As the DfE accepts, the 123-school analysis is 'non-peer reviewed' and 'shows a non-statistical and unknown clinical significant reduction in infection in a short follow-up period'. So the results are within the margin of error, in a study that has not been properly assessed in the standard academic way."
I don't understand how this extreme rhetoric will lead anywhere. It distracts from the actual discussion about how to distribute the burden of the pandemic, and is dishonest in two ways:
a) It makes a whole lot of difference whether you lose one year in education vs. actually dying,
b) It frames the pandemic as a problem of the folks 60+, when instead the collapse of health systems and economies harms all members of society.
It is certainly a possibility that as a society, we have under-estimated the burden on children, and time will tell. However, in every single jurisdiction I know schools were the last public system to be locked down, and the first to re-open.
b) This IS a problem of people 60+ and 50+. Collapse affects everyone, but the vast majority of deaths and hospitalizations are among individuals in this age cohort (~93%). If hospitals collapse it won't be because the kids went to school.
The goal of this rhetoric should be to guide everyone towards consensus so we can plan better for the next time around. If it sounds extreme, maybe that's because it should be treated with urgency.
[0] https://www.statista.com/statistics/1191568/reported-deaths-...
So what do you think about the ‘if you go to school you’re killing grandma’ rhetoric?
Have we become so mentally weak that the last 2 years have been considered "torture"?
> Children are struggling academically due to a lost 1+ year of proper education.
The worst kept secret is that schools in the US are little more than babysitting services.
> And the lingering mental damage … well, we’ll have to wait and see, but it’s not looking good.

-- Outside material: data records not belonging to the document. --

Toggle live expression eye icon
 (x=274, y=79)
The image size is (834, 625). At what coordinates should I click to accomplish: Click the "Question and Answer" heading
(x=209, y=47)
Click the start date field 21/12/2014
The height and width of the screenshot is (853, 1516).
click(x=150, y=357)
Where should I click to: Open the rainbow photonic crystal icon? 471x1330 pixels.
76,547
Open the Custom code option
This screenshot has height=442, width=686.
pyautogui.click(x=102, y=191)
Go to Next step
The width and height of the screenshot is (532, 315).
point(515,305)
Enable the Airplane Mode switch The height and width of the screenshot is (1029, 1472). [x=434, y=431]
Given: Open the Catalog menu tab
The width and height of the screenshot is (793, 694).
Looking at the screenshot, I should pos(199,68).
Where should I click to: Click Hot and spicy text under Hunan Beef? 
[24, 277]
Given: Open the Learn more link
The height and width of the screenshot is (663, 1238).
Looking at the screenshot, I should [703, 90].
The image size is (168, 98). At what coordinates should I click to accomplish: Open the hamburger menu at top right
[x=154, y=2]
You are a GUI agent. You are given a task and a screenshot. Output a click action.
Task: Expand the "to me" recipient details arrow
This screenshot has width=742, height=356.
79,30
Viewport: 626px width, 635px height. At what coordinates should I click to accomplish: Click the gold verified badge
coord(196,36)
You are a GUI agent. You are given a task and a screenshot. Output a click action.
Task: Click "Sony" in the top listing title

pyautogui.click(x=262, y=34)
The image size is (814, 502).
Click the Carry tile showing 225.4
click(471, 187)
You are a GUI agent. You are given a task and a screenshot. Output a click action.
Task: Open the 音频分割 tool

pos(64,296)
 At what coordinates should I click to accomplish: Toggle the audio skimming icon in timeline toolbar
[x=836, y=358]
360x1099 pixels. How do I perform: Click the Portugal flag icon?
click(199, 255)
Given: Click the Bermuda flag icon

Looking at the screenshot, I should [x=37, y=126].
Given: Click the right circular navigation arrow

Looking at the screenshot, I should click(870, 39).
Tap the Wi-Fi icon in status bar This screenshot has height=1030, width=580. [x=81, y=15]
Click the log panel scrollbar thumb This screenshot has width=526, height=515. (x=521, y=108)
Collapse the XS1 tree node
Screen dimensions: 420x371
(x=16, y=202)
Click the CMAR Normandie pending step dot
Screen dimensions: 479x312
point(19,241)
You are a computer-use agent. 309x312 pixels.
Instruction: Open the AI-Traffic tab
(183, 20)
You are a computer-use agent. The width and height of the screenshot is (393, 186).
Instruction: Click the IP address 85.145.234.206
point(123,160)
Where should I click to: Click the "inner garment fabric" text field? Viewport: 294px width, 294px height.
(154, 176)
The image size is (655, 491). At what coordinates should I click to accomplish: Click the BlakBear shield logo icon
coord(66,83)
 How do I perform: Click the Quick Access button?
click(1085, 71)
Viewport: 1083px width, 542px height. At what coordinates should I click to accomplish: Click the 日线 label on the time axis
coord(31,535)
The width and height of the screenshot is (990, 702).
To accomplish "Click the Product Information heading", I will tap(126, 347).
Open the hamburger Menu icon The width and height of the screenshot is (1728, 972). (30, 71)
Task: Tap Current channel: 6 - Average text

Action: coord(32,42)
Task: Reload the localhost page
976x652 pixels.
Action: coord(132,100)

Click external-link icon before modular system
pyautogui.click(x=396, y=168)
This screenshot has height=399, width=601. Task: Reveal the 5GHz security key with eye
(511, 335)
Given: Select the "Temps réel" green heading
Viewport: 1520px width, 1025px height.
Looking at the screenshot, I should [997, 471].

My son is a type 1 diabetic and we pulled him out of school a month before schools went virtual and he hasn't been back. He hasn't played with his friends in 18 months. He's still a happy go lucky kid. Kids are adaptable. It's not all doom and gloom.
And it always amazes me that people are just now caring about kids education. Our school systems have been demonstrably backsliding for 20 years. The ranks of teachers are thinner than ever, and the pay/benefits are so low teachers aren’t going to risk their lives to go into the classroom — many were already working second jobs, which made it really easy to stop teaching.
You want to improve kids education? Invest in the school systems, because a big part of the reason the pandemic was so negative for kids’ learning is that we had starved our public school systems of resources for decades before anyone ever got sick.
One might infer that school itself drives suicide among children, or one might say only that correlation should not be confused with causation, and we don't know why the suicide rate fell during the pandemic.
What one should never do, of course, is to claim that suicides are up dramatically when they aren't.
Anecdotally, although my 11-year-old daughter has been back at school since September of last year, she loves wearing masks at school and in public generally. She plays volleyball while wearing a mask. Not all children are struggling or feel tortured or hindered.
0. https://www.ncbi.nlm.nih.gov/pmc/articles/PMC8110323/
There isn’t much detail on the cause of those increased deaths. Worth noting from both articles is that insurance companies don’t pay out for suicide deaths, and there is mention of hospitals filled with other ailments instead of just COVID. So what’s left is the assumption that people of working age are dying from other causes that increase insurance payouts for the working age bracket. Could be worse health, more sedentary lifestyle, increased rate of cancers, heart disease, trauma caused by activities done to reduce boredom, car accidents, alcohol and drug abuse etc. If you have data sources on recent % of causes of death, that may shed more light on the underlying problem than speculation.